At the age of 3 or 4 she was sodomized for giving defiant looks to her father. In sobbing tears she ran from her bedroom where he had held her down to find her mother chopping tomatoes at their island-bar sink top. Her mother mocked "are you going to cry? Don't cry," almost lovingly, the chopping didn't cease. The years passed.
There was soccer, which she didn't know how to play but knew that goalie's just had to block and could sit in the grass most of the game, and there was T-ball, which no one ever explained but she knew you "kept your eye on the ball" whatever that meant, and you ran to "that base." If the coach and parents in the stands kept shouting once you reached the first one, you ran further to another few bases. They didn't keep score but you wanted to win. The arguing and criticisms would begin on the car ride home if her father happened to come to a game, spoken like they might be jokes, except that there was always a sternly spoken sentence to end the conversation as a reminder that it was not a joke. Most of the time there was a discussion about "not embarrassing the family in public." If it was just her mother and sister, there was usually silence or basic chatter with a side of a cigarette, or cigarettes, chain-smoked by her mother until they were home. The chatter was optional, the cigarette smoking was not.
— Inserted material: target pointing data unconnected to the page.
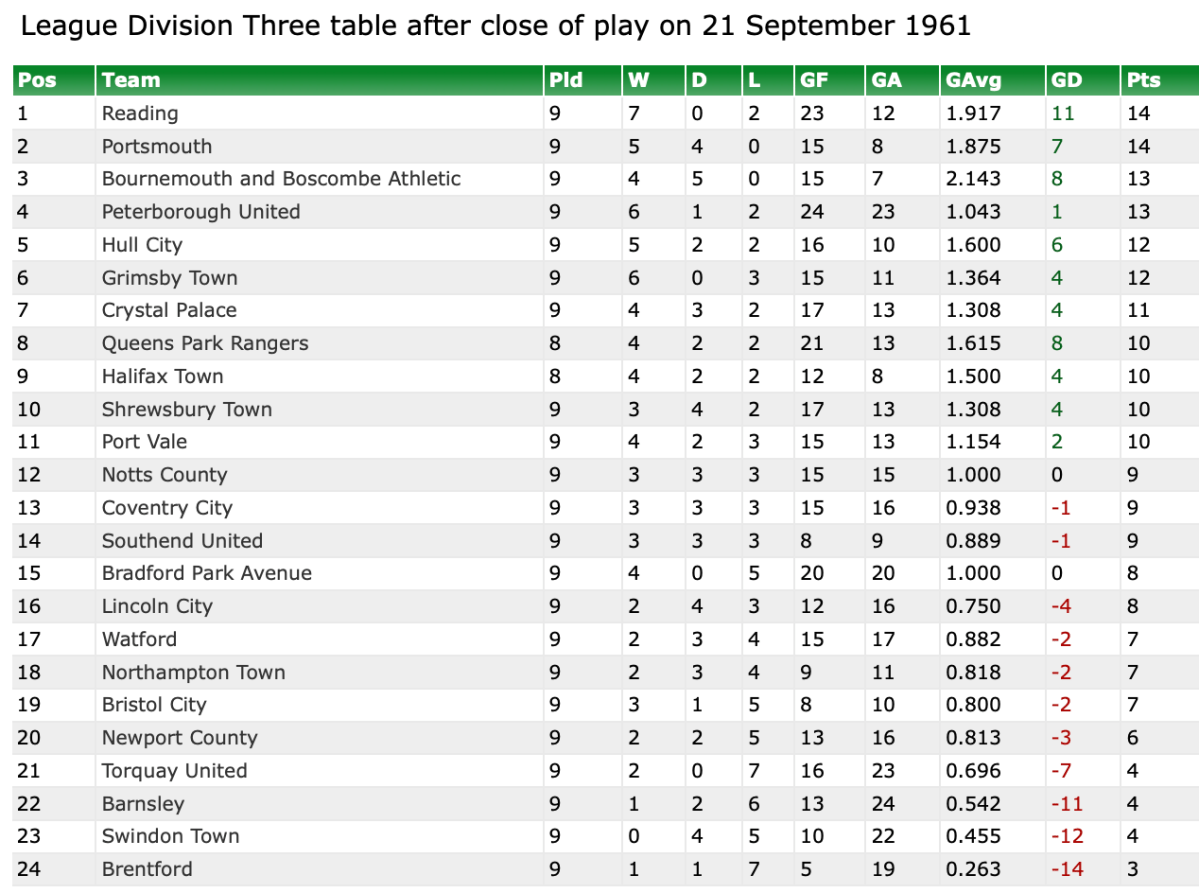
Task: Click Swindon Town team name
Action: pos(171,836)
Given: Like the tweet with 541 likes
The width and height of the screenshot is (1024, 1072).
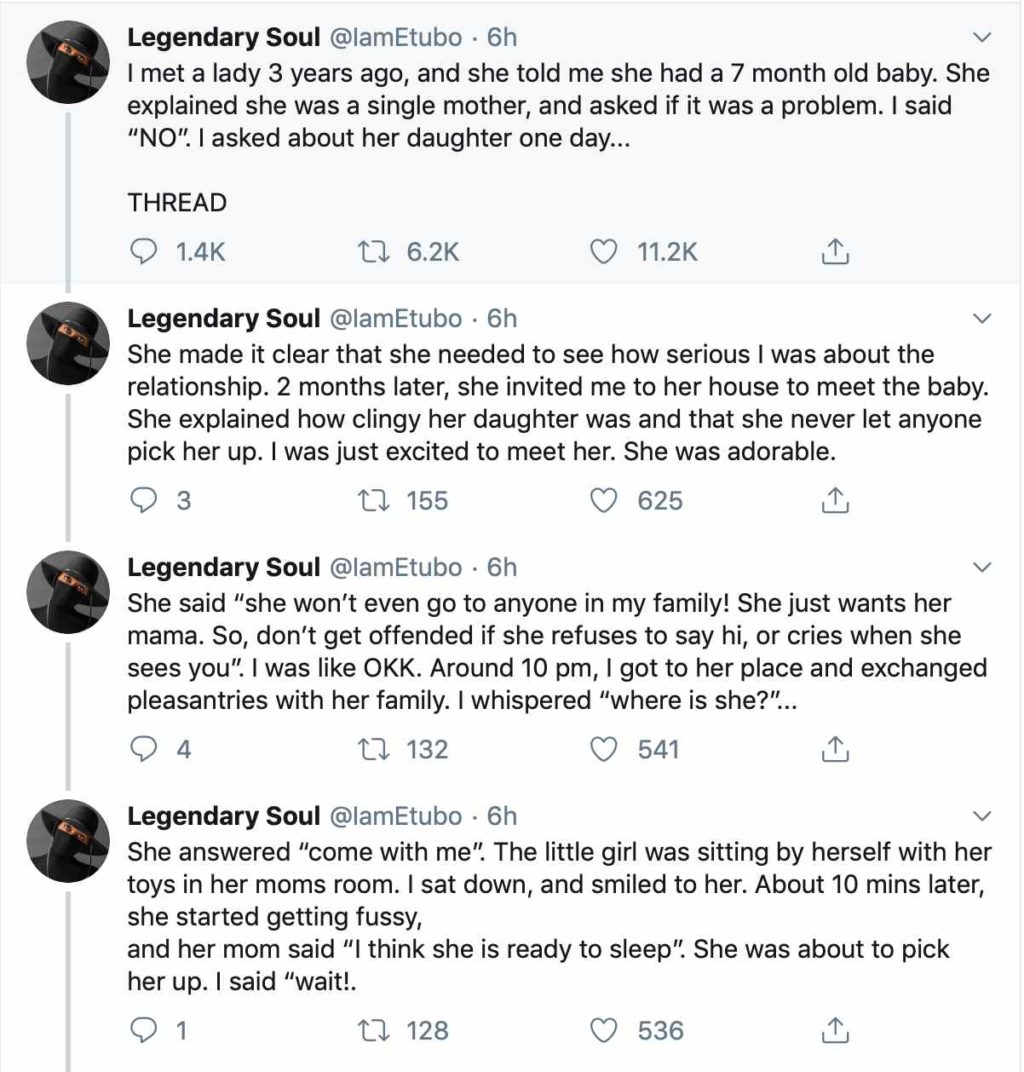Looking at the screenshot, I should (602, 748).
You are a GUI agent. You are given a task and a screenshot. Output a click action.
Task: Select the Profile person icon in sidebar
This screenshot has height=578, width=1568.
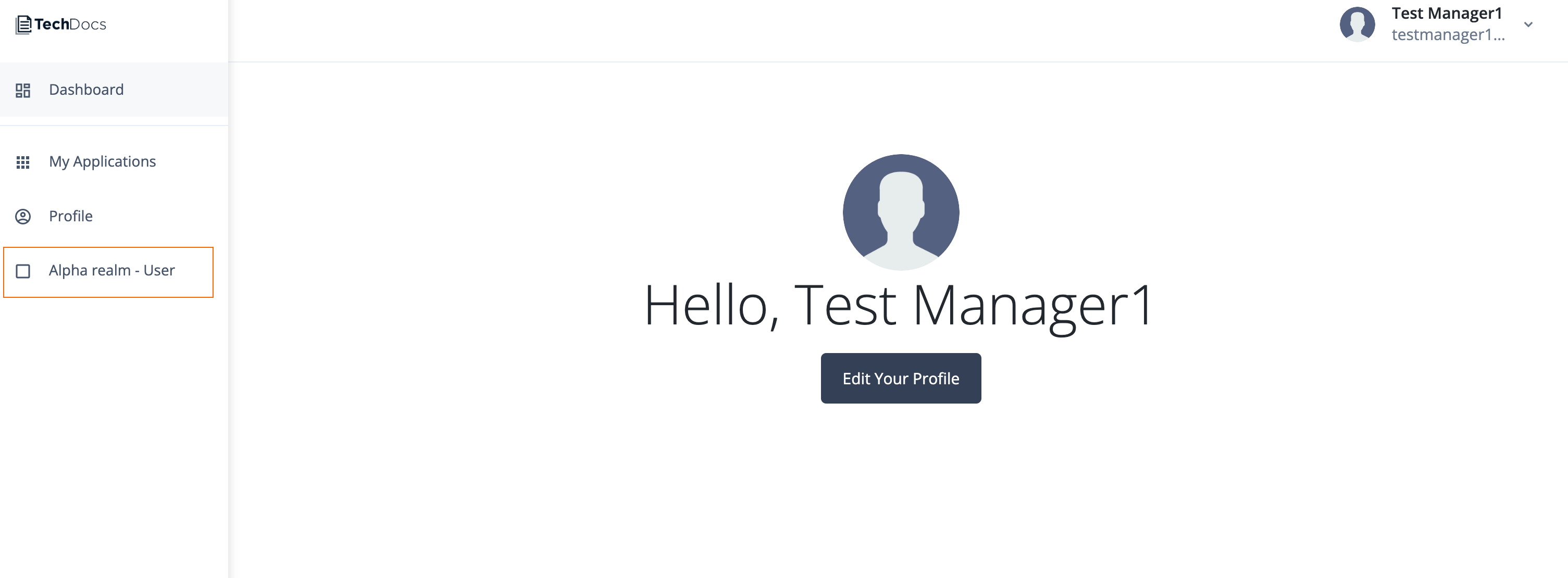click(24, 216)
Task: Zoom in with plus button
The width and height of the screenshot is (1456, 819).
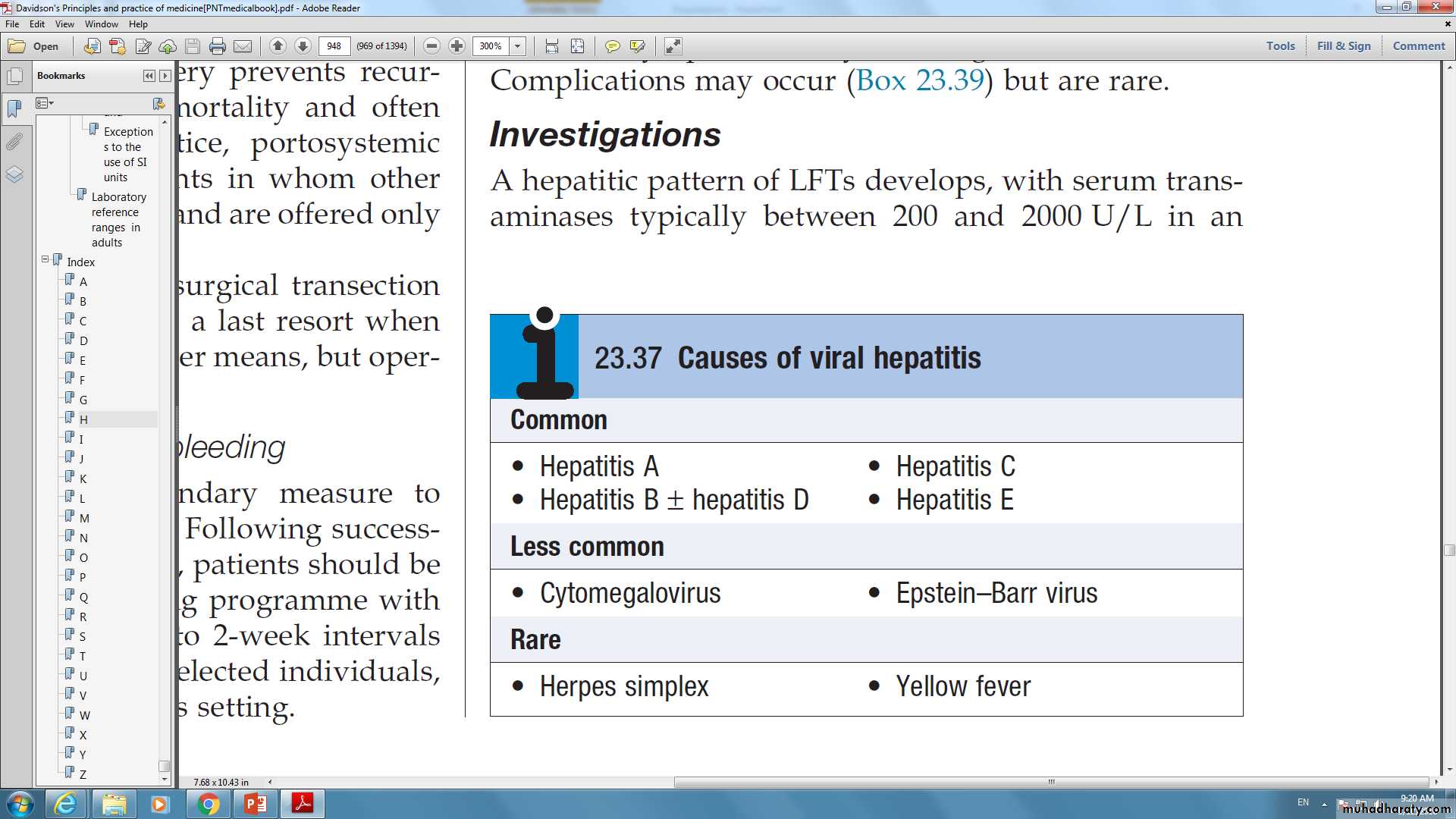Action: click(457, 46)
School was easy enough, you would just show up and they would let you go after you ate lunch. If you didn't show up, many people would ask you why you hadn't gone, and your teachers would be disapproving no matter what the reason- at least as soon as your parents were out of the room. But if you wanted to be ignored, which was best, you just asked few questions and never missed a day.
At recess the best way to keep from getting in trouble was to play wherever there were the fewest teachers and yet, not make it seem like that's why you and the other children were playing there, even though, you all knew that it was why and so did they. It was important to do something, but not too much or too little, otherwise a teacher would blow a shrill whistle, everyone would stop playing and watch you, and you'd be asked why you were "doing that," and you'd usually be told to go do something else somewhere else. Anyone that was liked by everyone would become the center of the teachers' attention, and anyone that no one liked would be given negative attention and would be the center of their "concern," which meant no one would play with you, they might call your parents, and they would talk about you in the hallways. The goal was to be seen but not remembered too much. That was the tough part.
The complexity of kindergarten interaction was nothing compared to the interactions of say, college. She might have realized that if she had ever heard of college at the time. Or if she had ever cared much for the future at all. But no thought or dwelling like that had infected her yet, she just knew she hated half of her life, or half of half of it, and the other half brought her undo anxiety. But it all seemed to be intentional. It was like a thread with a sharp needle that wove in and out of some intangible fabric, some wool of humanity and time- and just when she got comfortable with it's work and the garment it was weaving, she'd feel the sting of the needle missing it's mark again. That was the confusing part.